= Beginning of Section =

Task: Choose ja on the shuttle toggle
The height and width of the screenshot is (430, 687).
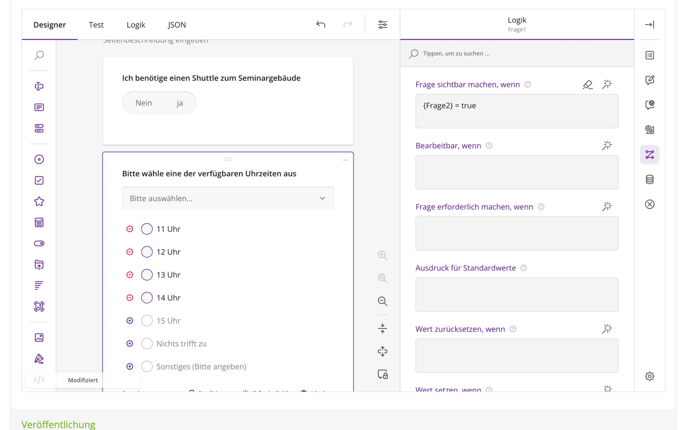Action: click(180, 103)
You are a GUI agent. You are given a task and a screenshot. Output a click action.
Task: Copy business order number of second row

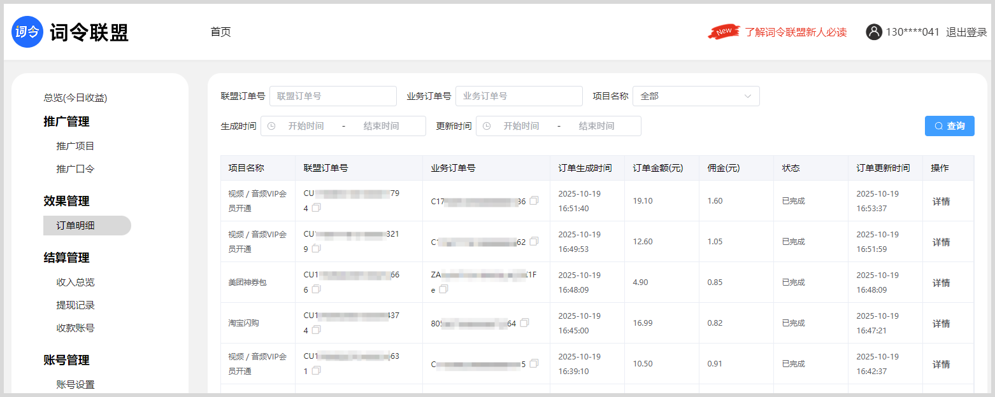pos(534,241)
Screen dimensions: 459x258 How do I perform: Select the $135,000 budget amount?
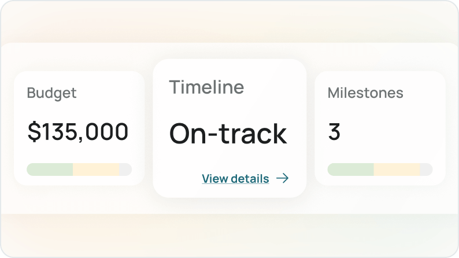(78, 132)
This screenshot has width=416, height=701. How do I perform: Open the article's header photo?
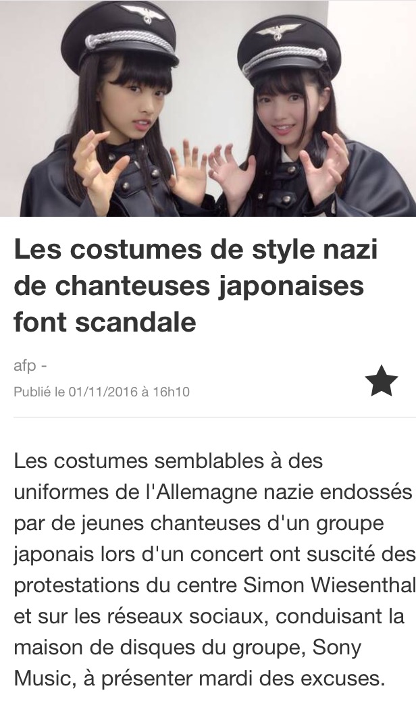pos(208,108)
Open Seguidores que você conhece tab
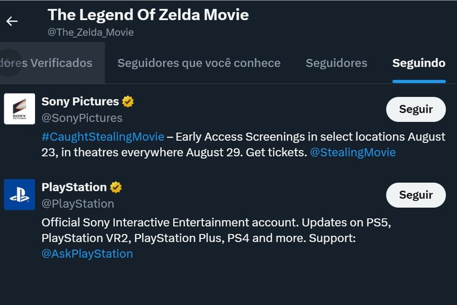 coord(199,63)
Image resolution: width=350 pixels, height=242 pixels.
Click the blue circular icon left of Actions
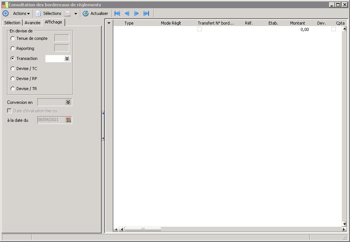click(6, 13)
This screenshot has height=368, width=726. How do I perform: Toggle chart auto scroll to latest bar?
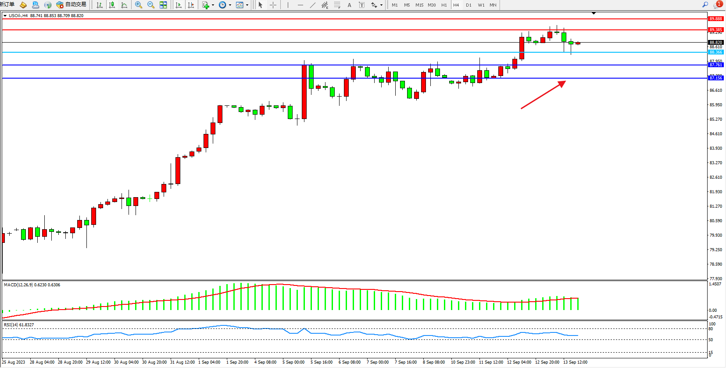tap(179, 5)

= End of Section =

* **Problem to work on**:
Everything from the line containing "Open Seguidores que você conhece tab" through the end of the data should be printed exactly, line for line, except the pictures.

* **Answer section**:
Open Seguidores que você conhece tab
 coord(199,63)
Image resolution: width=350 pixels, height=242 pixels.
Click the blue circular icon left of Actions
click(6, 13)
This screenshot has height=368, width=726. How do I perform: Toggle chart auto scroll to latest bar?
tap(179, 5)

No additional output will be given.